**** PASSAGE

[Cite as In re A.W., 2016-Ohio-750.]
IN THE COURT OF APPEALS OF OHIO
THIRD APPELLATE DISTRICT
SHELBY COUNTY
IN RE:
A.W., CASE NO. 17-15-15
ADJUDGED DEPENDENT CHILD.
OPINION
[TINA BAKER – APPELLANT]
Appeal from Shelby County Common Pleas Court
Juvenile Division
Trial Court No. 2014-DEP-0014
Judgment Affirmed
Date of Decision: February 29, 2016
APPEARANCES:
Robert E. Long III for Appellant
Melissa L. Wood for Appellee
Case No. 17-15-15
PRESTON, J.
{¶1} Appellant, Tina Baker (“Baker”), appeals the October 16, 2015
judgment entry of the Shelby County Court of Common Pleas, Juvenile Division,
granting the motion for legal custody filed by the Shelby County Department of
Job and Family Services, Children Services Division (“Agency”) and ordering
Betty Nichols (“Nichols”) to be the legal custodian of A.W. For the reasons that
follow, we affirm.

********
**** DATA PROVIDED

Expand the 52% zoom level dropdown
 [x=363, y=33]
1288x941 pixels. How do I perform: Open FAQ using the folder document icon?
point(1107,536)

********

> _WRITTEN REQUEST_:
From the court opinion at the top of the page, write out word for word the part that begins with the words containing "[Cite as In" and ends with "ADJUDGED DEPENDENT CHILD.".

> _COMPLETE RESPONSE_:
[Cite as In re A.W., 2016-Ohio-750.]
IN THE COURT OF APPEALS OF OHIO
THIRD APPELLATE DISTRICT
SHELBY COUNTY
IN RE:
A.W., CASE NO. 17-15-15
ADJUDGED DEPENDENT CHILD.